The South African-based operator reported its interim results on Monday for the six months ending September 30, 2021, showing that it added 6.2 million customers year-over-year (YoY) to reach 129.9 million users, including Safaricom.

Financially, the results were a bit of a mixed bag, with group revenue growing 4.2% YoY for the half, to R49.9 billion (US$3.3 billion), partially offset by rand appreciation – revenue would have been up 7.9% on a normalized basis.

However, headline earnings per share (HEPS) – a key profit measure in South Africa – declined 5.1% to R5.05 ($0.33) and net profit dropped 4.3% YoY to R8.9 billion ($583 million).
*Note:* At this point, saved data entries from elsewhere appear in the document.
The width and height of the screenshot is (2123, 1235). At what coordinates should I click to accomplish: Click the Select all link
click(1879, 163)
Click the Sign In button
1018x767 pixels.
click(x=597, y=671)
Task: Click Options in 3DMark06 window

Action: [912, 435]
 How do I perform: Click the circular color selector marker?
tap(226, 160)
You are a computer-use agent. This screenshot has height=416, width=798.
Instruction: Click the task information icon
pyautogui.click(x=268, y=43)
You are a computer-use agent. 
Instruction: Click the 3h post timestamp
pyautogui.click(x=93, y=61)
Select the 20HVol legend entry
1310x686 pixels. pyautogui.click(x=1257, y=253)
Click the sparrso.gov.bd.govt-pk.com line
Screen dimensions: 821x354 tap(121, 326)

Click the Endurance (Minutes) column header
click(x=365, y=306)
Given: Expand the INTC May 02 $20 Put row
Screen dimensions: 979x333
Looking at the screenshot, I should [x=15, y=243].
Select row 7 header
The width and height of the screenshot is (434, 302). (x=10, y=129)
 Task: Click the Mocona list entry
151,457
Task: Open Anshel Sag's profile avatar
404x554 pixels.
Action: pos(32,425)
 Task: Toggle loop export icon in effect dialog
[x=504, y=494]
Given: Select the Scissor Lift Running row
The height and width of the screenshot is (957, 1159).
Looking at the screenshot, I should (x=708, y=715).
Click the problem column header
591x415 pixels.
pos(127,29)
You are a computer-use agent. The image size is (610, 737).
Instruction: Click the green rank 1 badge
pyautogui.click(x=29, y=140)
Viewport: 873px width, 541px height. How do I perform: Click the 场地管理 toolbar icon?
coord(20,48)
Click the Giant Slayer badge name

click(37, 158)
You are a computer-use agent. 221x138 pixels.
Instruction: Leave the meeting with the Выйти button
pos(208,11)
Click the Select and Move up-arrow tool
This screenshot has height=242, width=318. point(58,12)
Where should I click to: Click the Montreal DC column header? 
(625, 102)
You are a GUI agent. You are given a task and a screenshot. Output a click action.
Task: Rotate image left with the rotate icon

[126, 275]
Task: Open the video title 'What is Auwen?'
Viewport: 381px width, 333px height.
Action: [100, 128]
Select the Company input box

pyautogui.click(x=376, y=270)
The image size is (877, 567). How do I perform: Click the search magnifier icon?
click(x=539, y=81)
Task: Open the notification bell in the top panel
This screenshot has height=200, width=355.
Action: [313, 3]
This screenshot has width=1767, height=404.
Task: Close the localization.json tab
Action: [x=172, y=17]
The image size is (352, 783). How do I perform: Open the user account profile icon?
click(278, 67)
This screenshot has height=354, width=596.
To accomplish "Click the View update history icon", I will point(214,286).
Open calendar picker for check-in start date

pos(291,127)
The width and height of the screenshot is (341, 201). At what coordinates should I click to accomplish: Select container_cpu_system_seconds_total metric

Financial services success

"Financial services is a clear strategic differentiator for the group and is integral to our purpose-led business model," said Vodacom Group CEO Shameel Joosub during the results presentation.

New services – which encompass financial and digital services, the Internet of Things (IoT) and fixed – accounted for 17.6% of group service revenue, having generated R6.9 billion ($454 million) in the six-month period. The group is targeting new service contribution to group service revenue of 25-30% by the 2024 financial year.

Financial services revenue, which is the largest component of new services, was up 10.9% to R3.7 billion ($243 million) YoY.

"Our M-Pesa platform, including Safaricom on a 100% basis, processed US$26.8 billion of transaction value per month in the second quarter, up 31.2%. And, over the last 12 months we have processed an impressive $301.9 billion of transaction valuation through our M-Pesa platform," he said.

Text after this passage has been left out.